- **What you will do**
Work out how many lines in the records include the word "accomplish", then answer with nothing but that number.

Stored items:
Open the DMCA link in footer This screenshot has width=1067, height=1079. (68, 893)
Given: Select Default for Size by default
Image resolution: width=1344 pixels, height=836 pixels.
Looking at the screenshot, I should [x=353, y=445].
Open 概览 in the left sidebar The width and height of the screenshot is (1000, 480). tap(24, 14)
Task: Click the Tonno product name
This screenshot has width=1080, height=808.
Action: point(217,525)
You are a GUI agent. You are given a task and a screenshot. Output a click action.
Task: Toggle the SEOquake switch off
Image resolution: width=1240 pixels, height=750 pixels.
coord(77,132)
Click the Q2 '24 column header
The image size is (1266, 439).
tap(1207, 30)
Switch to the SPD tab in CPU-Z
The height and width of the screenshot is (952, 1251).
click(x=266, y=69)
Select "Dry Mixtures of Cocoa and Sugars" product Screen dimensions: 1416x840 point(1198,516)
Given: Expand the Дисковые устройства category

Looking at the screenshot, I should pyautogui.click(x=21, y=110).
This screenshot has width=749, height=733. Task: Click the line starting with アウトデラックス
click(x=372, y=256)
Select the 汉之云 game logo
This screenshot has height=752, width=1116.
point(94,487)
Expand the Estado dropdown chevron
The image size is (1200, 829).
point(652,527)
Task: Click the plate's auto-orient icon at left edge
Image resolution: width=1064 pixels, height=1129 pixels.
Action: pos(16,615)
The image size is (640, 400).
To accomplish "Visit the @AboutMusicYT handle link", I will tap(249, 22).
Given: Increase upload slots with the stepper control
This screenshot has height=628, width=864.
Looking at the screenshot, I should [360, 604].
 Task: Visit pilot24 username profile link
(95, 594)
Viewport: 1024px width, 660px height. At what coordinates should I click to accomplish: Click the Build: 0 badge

- **Your response**
2